Consiglio: fissare il telefono non è la soluzione. Avete mai pensato ad un account Skype?
7. Agli Eruditi della scuola di Taweret
L’avvento di LOST ha dato un impulso decisivo alla riscoperta delle lingue antiche: latina, egizia, maya e klingoniana. La simbologia lostiana è vastissima, tra le più complesse mai concepite da Hollywood. Gli esegeti hanno sviluppato un’analisi minuziosa di ogni aspetto della serie, con una precisione certosina che non ha risparmiato contenuti speciali, bloopers ed errori di montaggio. La letteratura è talmente vasta che ormai gli Eruditi che la padroneggiano sono una casta chiusa, condannata a decriptare se stessa, fotogramma dopo fotogramma. Alla luce di quanto emergerà nella sesta stagione, è probabile che si proceda ad una revisione dello scibile. Tanti tasselli andranno al loro posto e, su molti degli aspetti più controversi, si giungerà all’agognata unanimità interpretativa. Difficile, però, che si approdi ad un’autentica memoria condivisa. Per quella, occorre aspettare. E chissà che una parola di conciliazione definitiva non possa arrivare proprio dai contenuti speciali del cofanetto DVD o, magari, dall’edizione in Blu-ray.
Consiglio: attenti a non finire come la statua di Taweret, un piede nella storia e il resto chissà dove.
8. Agli Avvistatori dei Numeri
4, 8, 15, 16, 23, 42. I fan di LOST sono abituati ai numeri e sanno bene che, da un momento all’altro, potrebbero comparire dovunque.
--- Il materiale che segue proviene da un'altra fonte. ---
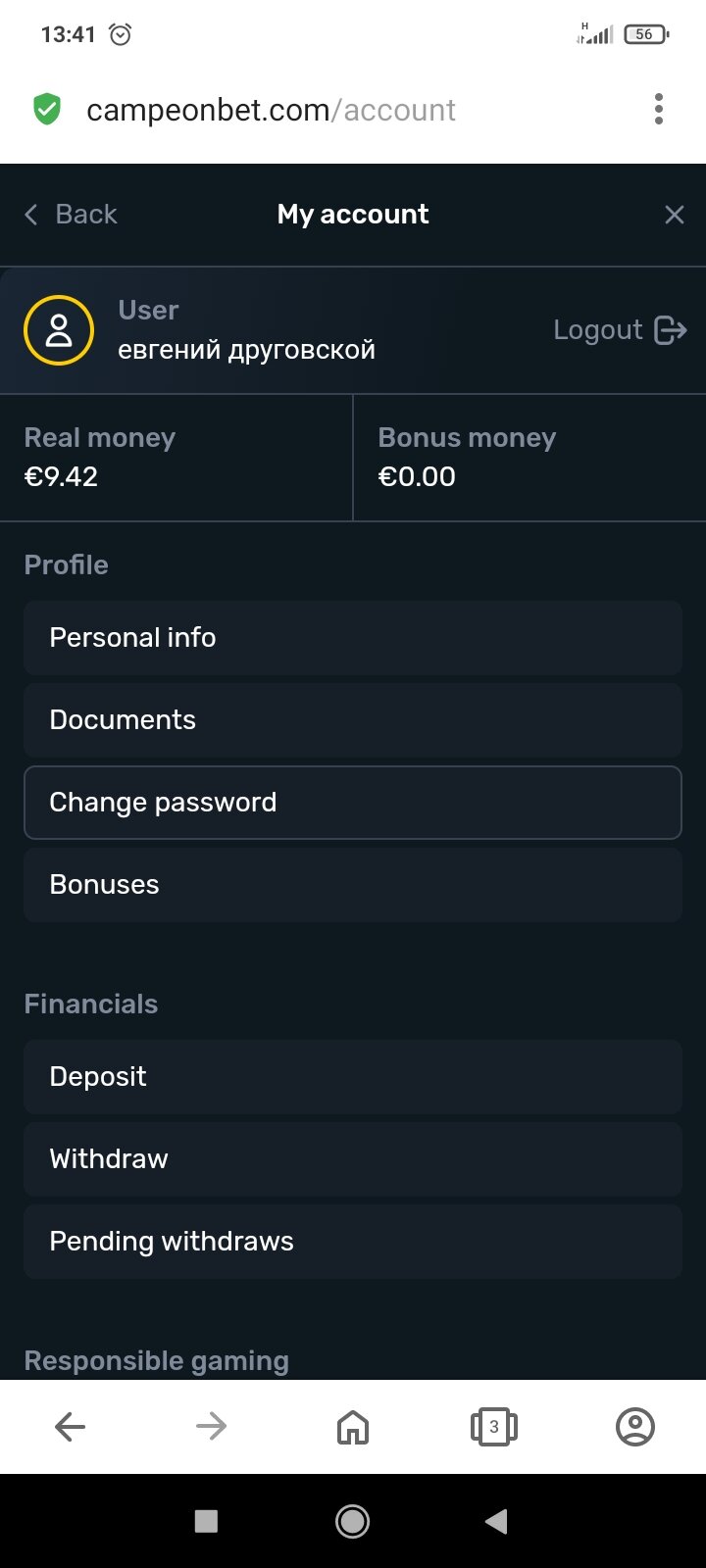706x1568 pixels.
Task: View Pending withdraws
Action: [x=353, y=1242]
Gli Avvistatori scandagliano ogni puntata alla ricerca di un riferimento alla famosa sequenza. Se è piuttosto facile avvistarli sui biglietti della lotteria, sulle botole o nei messaggi radio, ogni Avvistatore che si rispetti sa che le tracce dei numeri s’annidano spesso là dove nessuno al di fuori degli autori le può immaginare. La sfida è dimostrare che sbagliano. Raccoglierla significa dedicare ore e ore alla caccia. Il problema è che, con la pratica e l’esercizio, diventa quasi naturale allargare il raggio d’azione. Ecco allora che l’Avvistatore non si accontenta più di cercare i numeri nelle puntate ufficiali ma passa direttamente alla propria vita. La sequenza comincia a comparire nelle targhe, negli scontrini, sugli orologi, nelle carte d’imbarco e nelle previsioni del tempo del Tg1. Le combinazioni sono infinite. Ognuna è una traccia e potrebbe significare qualcosa. La stagione finale di LOST dovrebbe dare alcune risposte definitive. Si spera che, una volta svelato il mistero dei numeri, anche gli Avvistatori trovino pace.
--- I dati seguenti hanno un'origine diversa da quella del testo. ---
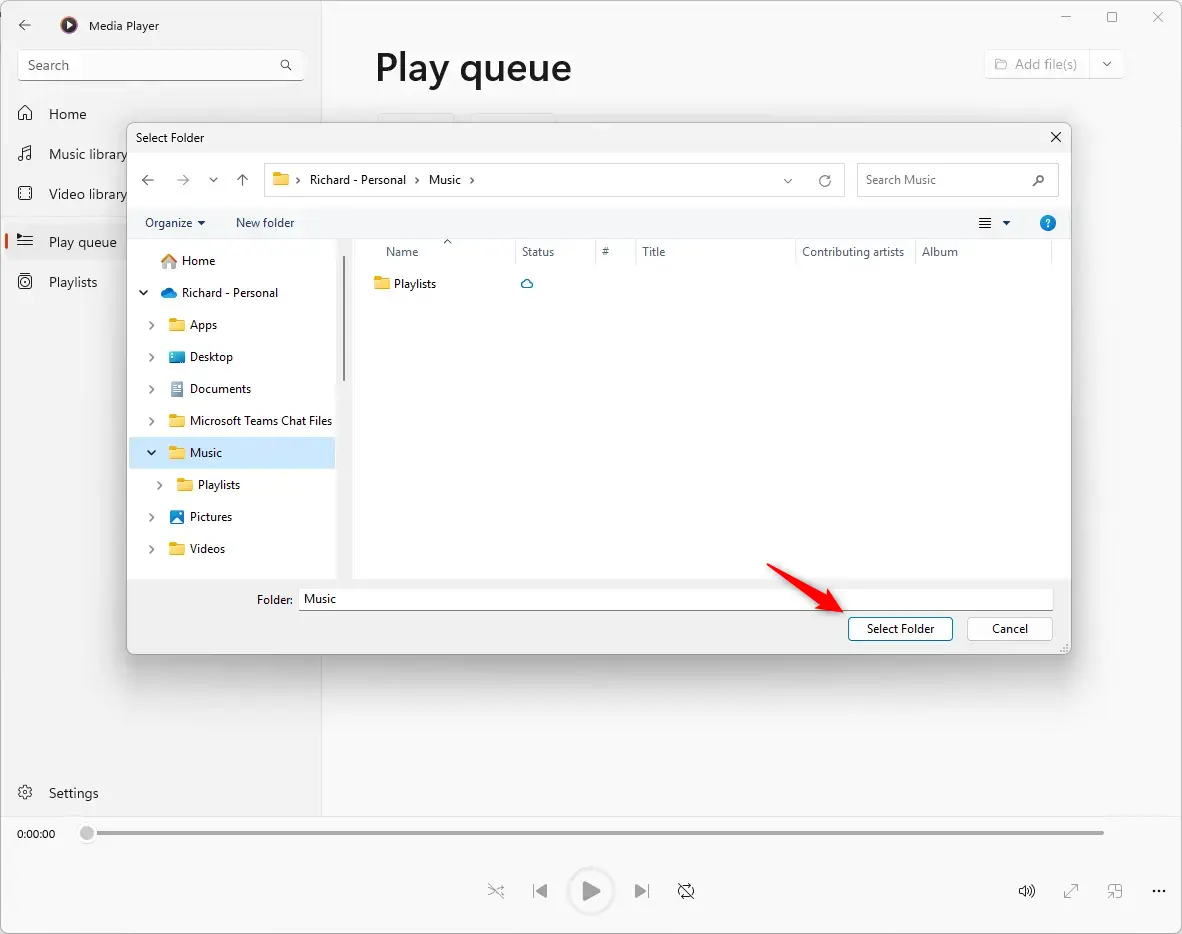1182x934 pixels.
Task: Skip to the next track
Action: 642,890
Consiglio: evitate le dimostrazioni per assurdo e ricordate che modificare l’equazione di Valenzetti non vi cambierà comunque la vita.
9. Ai Santi sub-ito!
È in assoluto uno dei più grandi misteri di LOST: chi ha scelto i doppiatori italiani di Sun e Sayd? La verità è che una donna coreana non parla necessariamente come Arale Norimaki e un iracheno con la voce di Raj Koothrappali non avrebbe nessuna speranza di finire nella guardia repubblicana. Vedere le puntate di LOST in lingua originale è quasi un obbligo ed è per questo che ogni vero appassionato ha un debito di riconoscenza grande come la Roccia Nera verso chi, per sei anni, gli episodi li ha sottotitolati con puntualità e spesso a tempo di record. Finita la sesta stagione, ci saranno sicuramente altre serie di successo con cui cimentarsi di notte per battere sul tempo la concorrenza, ma il battesimo di fuoco di LOST rimarrà a lungo la vera pietra di paragone.
Consiglio: definite un nuovo obiettivo e cercate di vivere alla puntata.
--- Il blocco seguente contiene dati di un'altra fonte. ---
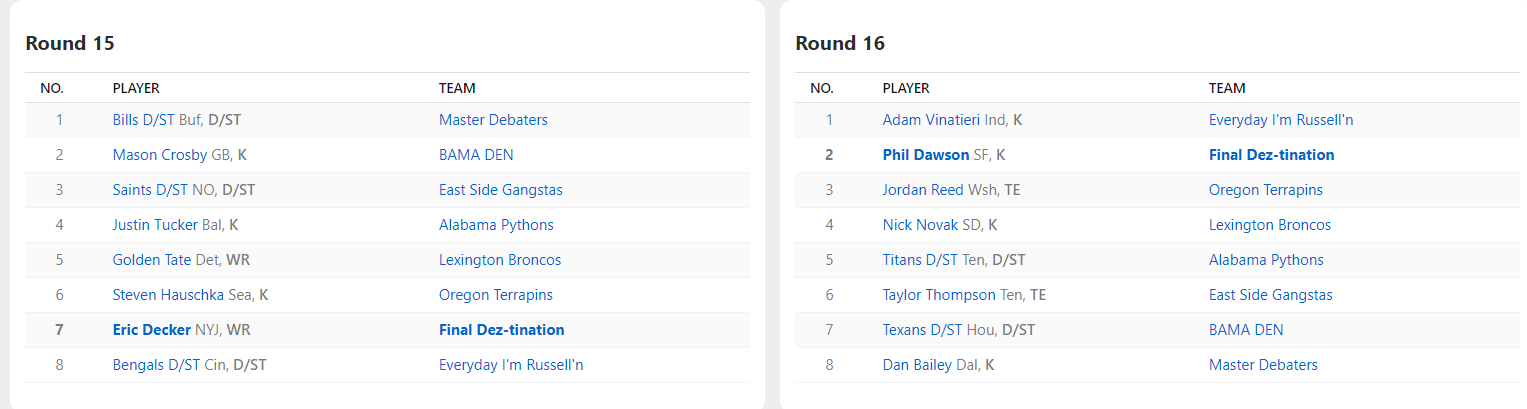Click East Side Gangstas team in Round 15
Screen dimensions: 1527x409
click(x=502, y=190)
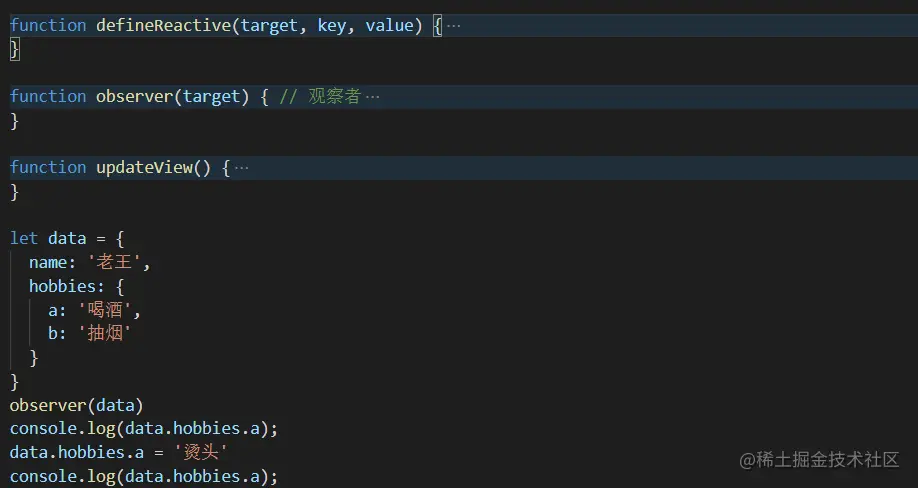The image size is (918, 488).
Task: Click the closing brace after defineReactive
Action: pos(14,49)
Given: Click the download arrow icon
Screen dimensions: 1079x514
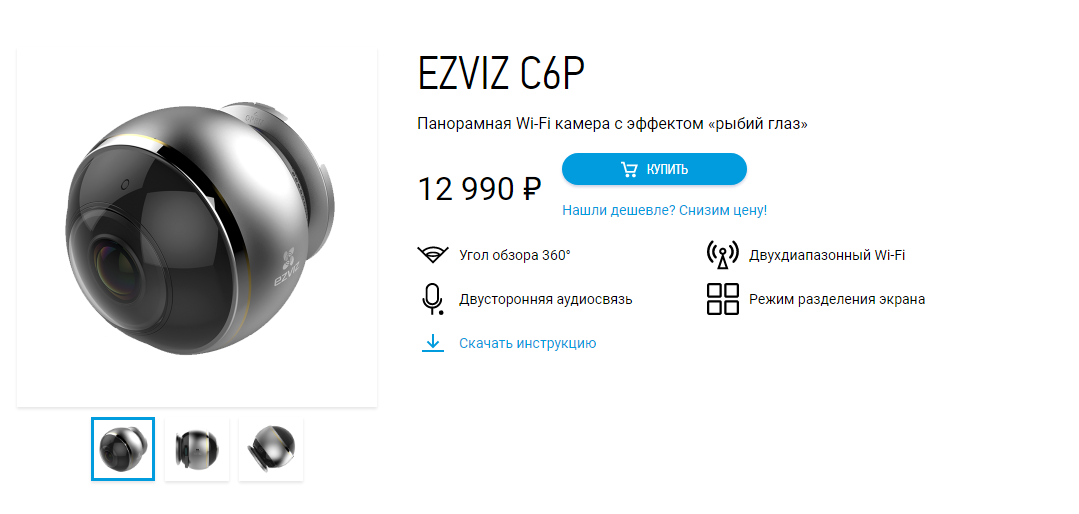Looking at the screenshot, I should click(433, 343).
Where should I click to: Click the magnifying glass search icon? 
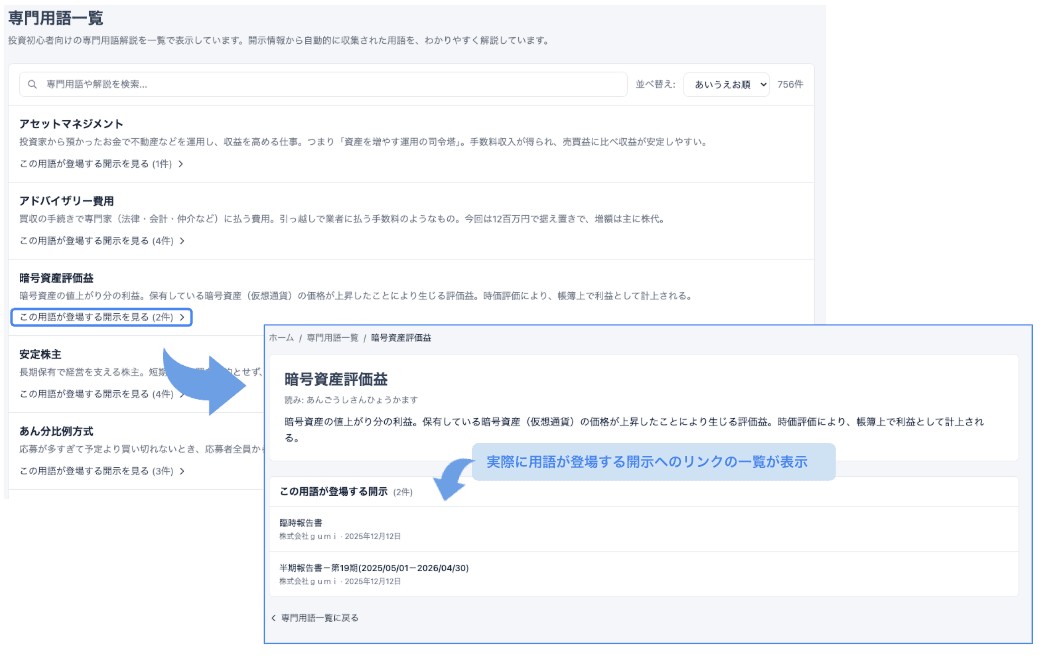(32, 84)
10. Agli Apprendisti del Metodo Stanislavskij
A volte l’arte si ispira alla vita, così qualcuno è convinto che LOST si ispiri alla propria. Per la legge dei grandi numeri, è impossibile non riconoscersi in almeno uno dei membri del cast, ma molte persone sono arrivate al punto di aderire come un guanto al personaggio. Seguaci inconsapevoli del Metodo Stanislavskij, vivono un processo di identificazione vera e propria che li lega alla penna di Lindelof e Cuse come ad un cordone ombelicale. Tra pochi mesi, una volta che il legame si sarà definitivamente spezzato, vagheranno sperduti come tanti Jack, John, Kate, Claire, Hugo o James, imprigionati nel vuoto e senza un copione. Occorre farsi un bel pianto, e poi decidersi a crescere.
Non ha senso illudersi. L’idea di poter sopravvivere di ricordi è una pazzia. La realtà è che, tra qualche mese, LOST sarà un capitolo chiuso. A quel punto, molte espressioni saranno già divenute proverbiali. “Più fermo di Jack Shephard”. “Muto come una Austen!”. “Oggi a Jack, domani a Sawyer”. “Una maglietta di Locke è per sempre”. “Il mascara à la Alpert”. “Le unghie lunghe à la Sayd”. “Pesto à la Linus”. “Sior Shephard da le scarpe bianche fora le palanche, fora le palanche”. Per una volta, gli stereotipi culturali potrebbero rivelarsi d’aiuto. Gli Apprendisti avran modo di distanziarsi dalla narrazione, ritagliarsi poco per volta un nuovo spazio di normalità e, alla fine, uscire dal tunnel.
Consiglio: ristabilite la giusta distanza e tentate un approccio più critico. Chi si strania, non è perduto.
Tra qualche giorno soltanto, questi brevi consigli potrebbero suonare già vecchi. Gli autori ci hanno abituato a colpi di scena che ribaltano completamente ogni prospettiva, ed è improbabile che proprio l’ultimo capitolo debba fare eccezione.
Detto questo, sei anni di LOST un’unica grande certezza ce l’hanno già lasciata. Che le attese, anche le più lunghe e insopportabili, non sono nulla in confronto agli addii.









[...] del 30 gennaio 2010 – Lost: un decalogo per i sopravvissuti (Roberto Bonzi, Novamag, 26 gennaio 2010) – Tiger Woods, galeotto fu l’sms (Maurizio Molinari, La [...]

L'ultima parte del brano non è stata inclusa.